═════ DATA FOR PROCESSING ═════

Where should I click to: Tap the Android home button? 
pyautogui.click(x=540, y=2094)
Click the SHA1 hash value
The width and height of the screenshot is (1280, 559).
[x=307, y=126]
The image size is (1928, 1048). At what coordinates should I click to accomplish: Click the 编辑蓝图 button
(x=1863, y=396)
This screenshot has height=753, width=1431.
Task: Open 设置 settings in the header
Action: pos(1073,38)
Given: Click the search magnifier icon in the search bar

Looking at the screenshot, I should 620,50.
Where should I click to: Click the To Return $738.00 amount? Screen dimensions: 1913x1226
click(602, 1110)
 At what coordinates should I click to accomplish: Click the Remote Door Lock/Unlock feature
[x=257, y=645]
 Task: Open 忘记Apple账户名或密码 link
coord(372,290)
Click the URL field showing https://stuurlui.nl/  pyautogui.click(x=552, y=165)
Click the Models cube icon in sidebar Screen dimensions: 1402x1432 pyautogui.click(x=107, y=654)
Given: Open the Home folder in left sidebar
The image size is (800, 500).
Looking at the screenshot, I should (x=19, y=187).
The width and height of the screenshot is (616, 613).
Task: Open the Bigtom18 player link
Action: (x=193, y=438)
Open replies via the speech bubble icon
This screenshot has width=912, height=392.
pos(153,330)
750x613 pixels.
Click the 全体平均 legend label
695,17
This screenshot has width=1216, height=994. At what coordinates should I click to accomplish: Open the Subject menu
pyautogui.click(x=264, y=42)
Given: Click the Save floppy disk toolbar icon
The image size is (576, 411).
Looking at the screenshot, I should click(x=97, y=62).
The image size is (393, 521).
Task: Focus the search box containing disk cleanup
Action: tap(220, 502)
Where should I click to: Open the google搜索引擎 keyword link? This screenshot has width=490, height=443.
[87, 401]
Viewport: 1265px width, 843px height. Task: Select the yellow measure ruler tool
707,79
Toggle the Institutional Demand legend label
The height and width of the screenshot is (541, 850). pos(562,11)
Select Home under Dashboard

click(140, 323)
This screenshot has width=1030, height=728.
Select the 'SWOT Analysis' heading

═════

◆ TASK ◆
Out of the data above, give again only the lines starting at the one holding "The image size is (800, 500)." and ending at the one holding "Given: Click the Save", unchanged.

◆ REPLY ◆
The image size is (800, 500).
Looking at the screenshot, I should (x=19, y=187).
The width and height of the screenshot is (616, 613).
Task: Open the Bigtom18 player link
Action: (x=193, y=438)
Open replies via the speech bubble icon
This screenshot has width=912, height=392.
pos(153,330)
750x613 pixels.
Click the 全体平均 legend label
695,17
This screenshot has width=1216, height=994. At what coordinates should I click to accomplish: Open the Subject menu
pyautogui.click(x=264, y=42)
Given: Click the Save floppy disk toolbar icon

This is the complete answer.